Start of PROVIDED RECORDS

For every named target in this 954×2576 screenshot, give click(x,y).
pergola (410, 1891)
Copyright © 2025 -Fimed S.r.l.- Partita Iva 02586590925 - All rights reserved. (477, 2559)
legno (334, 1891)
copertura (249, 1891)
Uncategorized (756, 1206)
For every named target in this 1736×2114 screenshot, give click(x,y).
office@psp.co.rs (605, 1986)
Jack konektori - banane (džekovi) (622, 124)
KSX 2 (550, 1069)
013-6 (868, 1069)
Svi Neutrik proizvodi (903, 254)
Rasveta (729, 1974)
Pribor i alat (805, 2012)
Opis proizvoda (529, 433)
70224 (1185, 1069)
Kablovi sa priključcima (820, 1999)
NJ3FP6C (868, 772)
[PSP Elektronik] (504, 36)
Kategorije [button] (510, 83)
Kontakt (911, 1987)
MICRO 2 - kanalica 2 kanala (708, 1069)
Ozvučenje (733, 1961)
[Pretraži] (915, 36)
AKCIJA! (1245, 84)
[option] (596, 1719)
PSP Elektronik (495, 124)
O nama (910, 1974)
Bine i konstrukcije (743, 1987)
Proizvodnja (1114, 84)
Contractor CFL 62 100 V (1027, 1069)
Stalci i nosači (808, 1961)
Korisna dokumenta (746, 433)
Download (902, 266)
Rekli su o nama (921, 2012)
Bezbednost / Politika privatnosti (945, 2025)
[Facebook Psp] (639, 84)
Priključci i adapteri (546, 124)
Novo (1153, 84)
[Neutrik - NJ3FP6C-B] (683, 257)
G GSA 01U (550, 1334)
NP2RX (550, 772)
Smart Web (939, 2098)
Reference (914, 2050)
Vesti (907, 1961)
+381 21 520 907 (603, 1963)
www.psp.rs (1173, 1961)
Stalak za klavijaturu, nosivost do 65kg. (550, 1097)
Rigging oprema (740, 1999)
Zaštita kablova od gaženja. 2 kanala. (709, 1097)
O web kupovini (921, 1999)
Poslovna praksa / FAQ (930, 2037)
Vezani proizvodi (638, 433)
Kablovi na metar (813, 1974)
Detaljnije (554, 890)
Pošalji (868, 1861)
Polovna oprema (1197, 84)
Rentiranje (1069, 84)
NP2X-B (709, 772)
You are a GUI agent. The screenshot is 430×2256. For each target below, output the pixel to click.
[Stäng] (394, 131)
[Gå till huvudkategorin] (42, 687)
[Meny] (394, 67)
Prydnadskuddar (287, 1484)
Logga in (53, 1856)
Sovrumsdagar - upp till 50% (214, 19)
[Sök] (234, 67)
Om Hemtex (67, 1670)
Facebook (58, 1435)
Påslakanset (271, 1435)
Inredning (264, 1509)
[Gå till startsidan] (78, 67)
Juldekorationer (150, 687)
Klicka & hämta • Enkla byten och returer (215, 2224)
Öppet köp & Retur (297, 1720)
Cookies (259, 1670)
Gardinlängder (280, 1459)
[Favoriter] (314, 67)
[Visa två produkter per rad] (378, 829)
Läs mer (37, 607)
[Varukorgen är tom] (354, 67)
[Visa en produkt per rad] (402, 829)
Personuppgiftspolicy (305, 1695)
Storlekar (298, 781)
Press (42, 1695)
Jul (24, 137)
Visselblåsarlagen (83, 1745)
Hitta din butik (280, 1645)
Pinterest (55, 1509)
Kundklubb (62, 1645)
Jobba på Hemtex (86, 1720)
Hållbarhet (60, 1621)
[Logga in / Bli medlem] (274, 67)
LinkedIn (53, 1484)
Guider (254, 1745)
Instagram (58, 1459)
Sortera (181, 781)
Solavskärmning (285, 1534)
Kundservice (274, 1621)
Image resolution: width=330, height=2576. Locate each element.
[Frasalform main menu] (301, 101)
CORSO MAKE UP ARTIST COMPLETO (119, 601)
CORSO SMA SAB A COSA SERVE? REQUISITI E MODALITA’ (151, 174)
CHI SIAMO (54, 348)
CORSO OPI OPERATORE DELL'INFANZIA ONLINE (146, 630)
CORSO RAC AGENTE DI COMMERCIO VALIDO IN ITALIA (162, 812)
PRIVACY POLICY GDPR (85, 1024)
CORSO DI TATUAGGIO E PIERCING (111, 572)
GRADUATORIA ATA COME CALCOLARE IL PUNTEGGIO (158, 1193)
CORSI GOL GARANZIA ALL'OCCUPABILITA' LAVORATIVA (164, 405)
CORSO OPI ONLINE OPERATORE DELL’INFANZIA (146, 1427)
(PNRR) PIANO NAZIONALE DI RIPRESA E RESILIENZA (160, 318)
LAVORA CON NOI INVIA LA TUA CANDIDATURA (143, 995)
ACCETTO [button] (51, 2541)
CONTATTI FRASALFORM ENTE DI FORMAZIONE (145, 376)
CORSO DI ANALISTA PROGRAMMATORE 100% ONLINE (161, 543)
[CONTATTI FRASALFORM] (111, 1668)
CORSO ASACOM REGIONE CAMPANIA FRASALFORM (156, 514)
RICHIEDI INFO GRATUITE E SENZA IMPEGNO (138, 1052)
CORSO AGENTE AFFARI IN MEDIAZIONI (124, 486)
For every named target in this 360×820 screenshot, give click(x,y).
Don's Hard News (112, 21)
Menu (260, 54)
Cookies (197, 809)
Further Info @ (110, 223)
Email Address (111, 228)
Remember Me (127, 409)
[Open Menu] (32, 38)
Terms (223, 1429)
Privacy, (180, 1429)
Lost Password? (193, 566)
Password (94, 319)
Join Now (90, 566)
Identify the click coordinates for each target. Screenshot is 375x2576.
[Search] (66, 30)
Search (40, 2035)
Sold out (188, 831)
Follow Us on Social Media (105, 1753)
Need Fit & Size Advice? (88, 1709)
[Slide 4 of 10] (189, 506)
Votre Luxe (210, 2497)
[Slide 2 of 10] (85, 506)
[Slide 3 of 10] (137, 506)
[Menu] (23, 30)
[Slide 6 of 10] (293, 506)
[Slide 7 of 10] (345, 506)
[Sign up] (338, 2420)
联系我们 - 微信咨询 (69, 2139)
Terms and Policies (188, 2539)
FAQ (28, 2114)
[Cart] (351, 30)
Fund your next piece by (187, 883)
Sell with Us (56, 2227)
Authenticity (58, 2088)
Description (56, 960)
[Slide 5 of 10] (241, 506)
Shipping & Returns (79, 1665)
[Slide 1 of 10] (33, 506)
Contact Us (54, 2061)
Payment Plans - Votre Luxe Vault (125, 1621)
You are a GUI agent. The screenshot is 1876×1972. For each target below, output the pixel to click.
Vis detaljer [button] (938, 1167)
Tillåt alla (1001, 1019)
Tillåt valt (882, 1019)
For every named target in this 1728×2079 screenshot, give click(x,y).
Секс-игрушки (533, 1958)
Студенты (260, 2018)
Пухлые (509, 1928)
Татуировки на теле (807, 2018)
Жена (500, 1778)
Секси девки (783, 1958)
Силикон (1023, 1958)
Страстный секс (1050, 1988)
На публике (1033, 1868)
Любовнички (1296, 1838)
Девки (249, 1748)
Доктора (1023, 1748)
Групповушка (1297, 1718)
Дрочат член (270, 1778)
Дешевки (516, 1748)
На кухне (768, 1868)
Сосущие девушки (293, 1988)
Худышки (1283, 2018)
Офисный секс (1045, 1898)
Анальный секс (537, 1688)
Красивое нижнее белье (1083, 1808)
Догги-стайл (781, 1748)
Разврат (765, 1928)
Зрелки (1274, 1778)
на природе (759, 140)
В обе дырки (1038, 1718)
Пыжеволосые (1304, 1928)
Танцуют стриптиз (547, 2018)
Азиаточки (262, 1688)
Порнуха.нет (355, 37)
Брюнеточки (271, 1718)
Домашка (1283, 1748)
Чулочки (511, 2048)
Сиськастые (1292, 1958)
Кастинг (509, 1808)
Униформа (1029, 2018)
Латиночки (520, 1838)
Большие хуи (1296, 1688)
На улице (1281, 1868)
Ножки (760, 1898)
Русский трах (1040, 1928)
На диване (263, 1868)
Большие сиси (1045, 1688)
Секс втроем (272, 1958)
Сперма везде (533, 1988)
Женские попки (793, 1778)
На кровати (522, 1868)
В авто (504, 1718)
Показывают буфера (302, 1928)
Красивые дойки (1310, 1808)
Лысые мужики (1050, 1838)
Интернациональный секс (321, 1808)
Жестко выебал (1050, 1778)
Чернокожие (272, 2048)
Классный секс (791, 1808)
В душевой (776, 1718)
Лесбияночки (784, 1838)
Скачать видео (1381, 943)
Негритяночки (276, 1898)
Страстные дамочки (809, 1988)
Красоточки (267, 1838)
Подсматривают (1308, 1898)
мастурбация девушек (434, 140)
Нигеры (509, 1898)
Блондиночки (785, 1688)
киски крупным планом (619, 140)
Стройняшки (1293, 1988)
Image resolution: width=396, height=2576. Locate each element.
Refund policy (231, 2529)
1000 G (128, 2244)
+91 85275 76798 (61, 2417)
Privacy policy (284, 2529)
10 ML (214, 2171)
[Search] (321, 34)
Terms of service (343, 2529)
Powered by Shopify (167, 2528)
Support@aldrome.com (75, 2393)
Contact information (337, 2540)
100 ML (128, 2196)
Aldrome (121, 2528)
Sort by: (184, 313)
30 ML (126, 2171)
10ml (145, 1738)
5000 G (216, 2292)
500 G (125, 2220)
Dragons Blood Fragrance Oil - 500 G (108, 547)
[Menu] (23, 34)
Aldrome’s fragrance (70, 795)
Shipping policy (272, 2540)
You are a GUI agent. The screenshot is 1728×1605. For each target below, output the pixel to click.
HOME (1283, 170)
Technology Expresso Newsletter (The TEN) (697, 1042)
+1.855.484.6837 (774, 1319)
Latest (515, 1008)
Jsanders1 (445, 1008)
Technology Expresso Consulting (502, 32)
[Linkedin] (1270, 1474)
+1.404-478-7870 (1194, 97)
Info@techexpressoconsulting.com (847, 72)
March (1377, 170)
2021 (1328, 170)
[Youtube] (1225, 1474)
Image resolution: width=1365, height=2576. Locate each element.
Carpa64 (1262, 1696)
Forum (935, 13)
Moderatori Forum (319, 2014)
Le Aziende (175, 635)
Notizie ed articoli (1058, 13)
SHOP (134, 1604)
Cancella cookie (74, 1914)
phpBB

End of PROVIDED RECORDS

» **WHAT THE TASK REQUIRES**:
Of all the entries above, repeat only the lines from the line that has "Solavskärmning (285, 1534)" to the line that has "Cookies (197, 809)", both lines included, exactly.

» **RESPONSE FOR THIS EXERCISE**:
Solavskärmning (285, 1534)
Kundservice (274, 1621)
Image resolution: width=330, height=2576. Locate each element.
[Frasalform main menu] (301, 101)
CORSO MAKE UP ARTIST COMPLETO (119, 601)
CORSO SMA SAB A COSA SERVE? REQUISITI E MODALITA’ (151, 174)
CHI SIAMO (54, 348)
CORSO OPI OPERATORE DELL'INFANZIA ONLINE (146, 630)
CORSO RAC AGENTE DI COMMERCIO VALIDO IN ITALIA (162, 812)
PRIVACY POLICY GDPR (85, 1024)
CORSO DI TATUAGGIO E PIERCING (111, 572)
GRADUATORIA ATA COME CALCOLARE IL PUNTEGGIO (158, 1193)
CORSI GOL GARANZIA ALL'OCCUPABILITA' LAVORATIVA (164, 405)
CORSO OPI ONLINE OPERATORE DELL’INFANZIA (146, 1427)
(PNRR) PIANO NAZIONALE DI RIPRESA E RESILIENZA (160, 318)
LAVORA CON NOI INVIA LA TUA CANDIDATURA (143, 995)
ACCETTO [button] (51, 2541)
CONTATTI FRASALFORM ENTE DI FORMAZIONE (145, 376)
CORSO DI ANALISTA PROGRAMMATORE 100% ONLINE (161, 543)
[CONTATTI FRASALFORM] (111, 1668)
CORSO ASACOM REGIONE CAMPANIA FRASALFORM (156, 514)
RICHIEDI INFO GRATUITE E SENZA IMPEGNO (138, 1052)
CORSO AGENTE AFFARI IN MEDIAZIONI (124, 486)
For every named target in this 360×820 screenshot, give click(x,y).
Don's Hard News (112, 21)
Menu (260, 54)
Cookies (197, 809)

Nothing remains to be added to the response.